Emergenza idrica, ancora disagi: erogazione limitata dalle 7 alle 9, ma solo in alcune zone. Scuole aperte a discrezione dei presidi - Tempo Stretto - Ultime notizie da Messina e Reggio Calabria

Emergenza idrica, ancora disagi: erogazione limitata dalle 7 alle 9, ma solo in alcune zone. Scuole aperte a discrezione dei presidi

Emergenza idrica, ancora disagi: erogazione limitata dalle 7 alle 9, ma solo in alcune zone. Scuole aperte a discrezione dei presidi

lunedì 27 Febbraio 2012 - 18:51

Il sindaco Buzzanca fa sapere che non c’è un ordinanza di chiusura e ciascun istituto deciderà autonomamente. Aperti anche gli uffici comunali e in caso di disagi verrà anticipata l’uscita. Chiusi invece gli uffici Amministrativi dell'Università, salvo garantire i servizi essenziali e di emergenza

Pazienza. Non rimane che appellarsi a questa virtù, per chi ancora ne ha a disposizione (e sicuramente sono rimasti in pochi), per far fronte all’emergenza idrica che durerà ancora per tutta la giornata di domani. Il maltempo delle ultime ore ha infatti ostacolato i lavori di riparazione della conduttura (uno squarcio di oltre 30 metri) danneggiata dalla frana verificatasi sabato mattina a Trappitello e “investita” da un ulteriore smottamento che in mattinata ha creato nuovi problemi. I lavori di saldatura, infatti, dovrebbero terminare nella serata di domani, successivamente si procederà a “puntellare” il terreno, creando cioè nuova stabilità al di sotto della conduttura e solo dopo, dunque in nottata, sarà possibile procedere alla ripresa dell’erogazione idrica, che avverrà però molto lentamente per evitare che la pressione crei nuovi danni. Come previsto, insomma, per tornare a veder uscire acqua dai rubinetti a secco, sarà necessario attendere la giornata di mercoledì.

Intanto, il sindaco Giuseppe Buzzanca, fa sapere che martedì 28 febbraio, dalle ore 7 alle ore 9, l’Amam eseguirà un’erogazione idrica a tempo alle utenze della città. Questa parziale disponibilità di acqua non interesserà la zona nord, Castanea e Masse, San Licandro, Paradiso, Tremonti, Giampilieri, Zafferia e Mili San Pietro. L’erogazione – conferma Buzzanca – dovrebbe tornare alla normalità solo nella giornata di mercoledì 29. Sempre il primo cittadino fa sapere non c’è un’ordinanza di chiusura delle scuole e degli uffici comunali. I direttori didattici ed i presidi si regoleranno autonomamente, a seconda della disponibilità di acqua nel proprio istituto, sull’entrata o sull’uscita anticipata degli alunni. Anche gli uffici comunali resteranno aperti e in caso di disagi verrà anticipata l’uscita, come avvenuto oggi.
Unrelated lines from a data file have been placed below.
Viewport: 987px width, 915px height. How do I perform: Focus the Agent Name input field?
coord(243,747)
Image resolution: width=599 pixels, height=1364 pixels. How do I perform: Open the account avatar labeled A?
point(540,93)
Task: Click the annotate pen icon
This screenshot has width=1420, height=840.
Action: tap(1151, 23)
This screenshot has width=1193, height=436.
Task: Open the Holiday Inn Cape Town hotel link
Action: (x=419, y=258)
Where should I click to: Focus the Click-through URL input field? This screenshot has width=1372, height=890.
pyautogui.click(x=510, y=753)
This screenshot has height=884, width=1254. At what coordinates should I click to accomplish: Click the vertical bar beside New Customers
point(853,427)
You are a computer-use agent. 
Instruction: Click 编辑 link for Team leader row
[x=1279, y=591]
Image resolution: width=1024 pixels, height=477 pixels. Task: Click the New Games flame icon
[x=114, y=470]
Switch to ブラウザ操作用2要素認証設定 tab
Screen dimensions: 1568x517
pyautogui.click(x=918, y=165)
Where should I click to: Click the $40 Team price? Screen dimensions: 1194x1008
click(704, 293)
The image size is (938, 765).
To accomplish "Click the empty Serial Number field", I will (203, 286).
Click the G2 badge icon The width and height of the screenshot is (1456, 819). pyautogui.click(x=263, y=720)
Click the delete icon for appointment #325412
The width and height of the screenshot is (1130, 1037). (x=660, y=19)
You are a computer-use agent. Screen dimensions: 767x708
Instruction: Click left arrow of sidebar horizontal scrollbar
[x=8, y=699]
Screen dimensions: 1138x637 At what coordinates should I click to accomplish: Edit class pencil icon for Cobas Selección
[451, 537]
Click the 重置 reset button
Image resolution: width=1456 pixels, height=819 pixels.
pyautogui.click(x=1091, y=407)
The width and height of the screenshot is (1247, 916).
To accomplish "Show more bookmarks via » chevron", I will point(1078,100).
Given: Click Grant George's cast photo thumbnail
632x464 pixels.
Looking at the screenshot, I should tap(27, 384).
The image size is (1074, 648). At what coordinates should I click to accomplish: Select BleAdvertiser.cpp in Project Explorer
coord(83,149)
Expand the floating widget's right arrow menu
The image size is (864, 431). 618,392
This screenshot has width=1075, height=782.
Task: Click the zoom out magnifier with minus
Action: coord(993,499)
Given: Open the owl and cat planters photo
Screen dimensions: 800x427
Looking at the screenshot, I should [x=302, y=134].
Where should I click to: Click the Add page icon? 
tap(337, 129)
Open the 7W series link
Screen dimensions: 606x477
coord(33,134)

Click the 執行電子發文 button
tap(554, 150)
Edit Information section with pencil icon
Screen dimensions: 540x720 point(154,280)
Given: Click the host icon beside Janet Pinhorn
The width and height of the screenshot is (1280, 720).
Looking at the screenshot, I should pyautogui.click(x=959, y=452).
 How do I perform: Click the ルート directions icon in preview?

L’emergenza idrica ha ripercussioni anche sull’Università che, si legge in un comunicato diramato dall’Ufficio stampa, “in conseguenza della conseguente grave situazione igienico-sanitaria, ha disposto la chiusura degli Uffici Amministrativi per la giornata di martedì 28 febbraio. E’ stato, altresì, disposto che i responsabili di ciascuna struttura dovranno garantire i servizi essenziali e di emergenza assicurando la presenza del personale nel caso in cui lo ritengano necessario”.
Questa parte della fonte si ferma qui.